4. The Device will apply the required Wi-Fi Certificates and other configuration as needed via Intune.

5. When complete, the technician can load the Intune (Endpoint Manager) Portal and drill into the device properties page at Home -> Devices -> DeviceName -> Hardware.

6. The Wi-Fi MAC address will be visible within the Intune Portal.

   

7. The technician will add this MAC address as an allowed device.

Benefits

This will allow a "Heads off" deployment experience for the Technician, with the device being able to go from the box to enrolled in Microsoft Entra ID and Intune without the technician having to wear the device or manually interact with the HoloLens environment.

Reporting of MAC addresses to the Technician

Requirements

• Authorization of the "Intune Graph PowerShell" against the customer Tenant
• Installation of the Intune Graph PowerShell on the technicians machine.
• https://www.powershellgallery.com/packages/Microsoft.Graph.Intune/6.1907.1.0
• Read access to the "Managed Devices" elements of Intune. (Help Desk Operator or above, or a custom role)

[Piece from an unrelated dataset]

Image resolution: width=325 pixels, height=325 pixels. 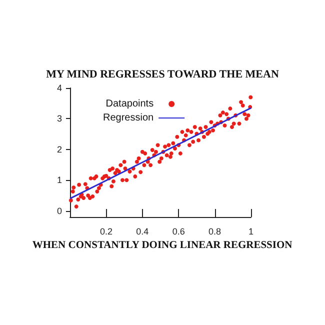 What do you see at coordinates (106, 231) in the screenshot?
I see `x-tick-label: 0.2` at bounding box center [106, 231].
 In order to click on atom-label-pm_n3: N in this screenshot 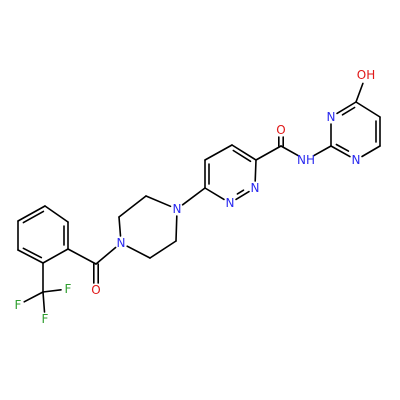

At present, there is no "simple" way to trigger an automation command based on the enrollment of a new device within Intune. Therefore, this command will provide the technician a simple way to retrieve the MAC address without needing to log onto the portal and manually retrieve it.

Import-Module Microsoft.Graph.Intune

Connect-MSGraph

Get-IntuneManagedDevice -Filter "model eq 'Hololens 2'" | where {$_.enrolledDateTime -gt (get-date).AddDays(-30)}  | select deviceName, wiFiMacAddress 

This will return the name and MAC address of any HoloLens devices that have been enrolled in the last 30 days.

Process

After the Intune enrollment has completed, the Technician would run the above script to retrieve the MAC address.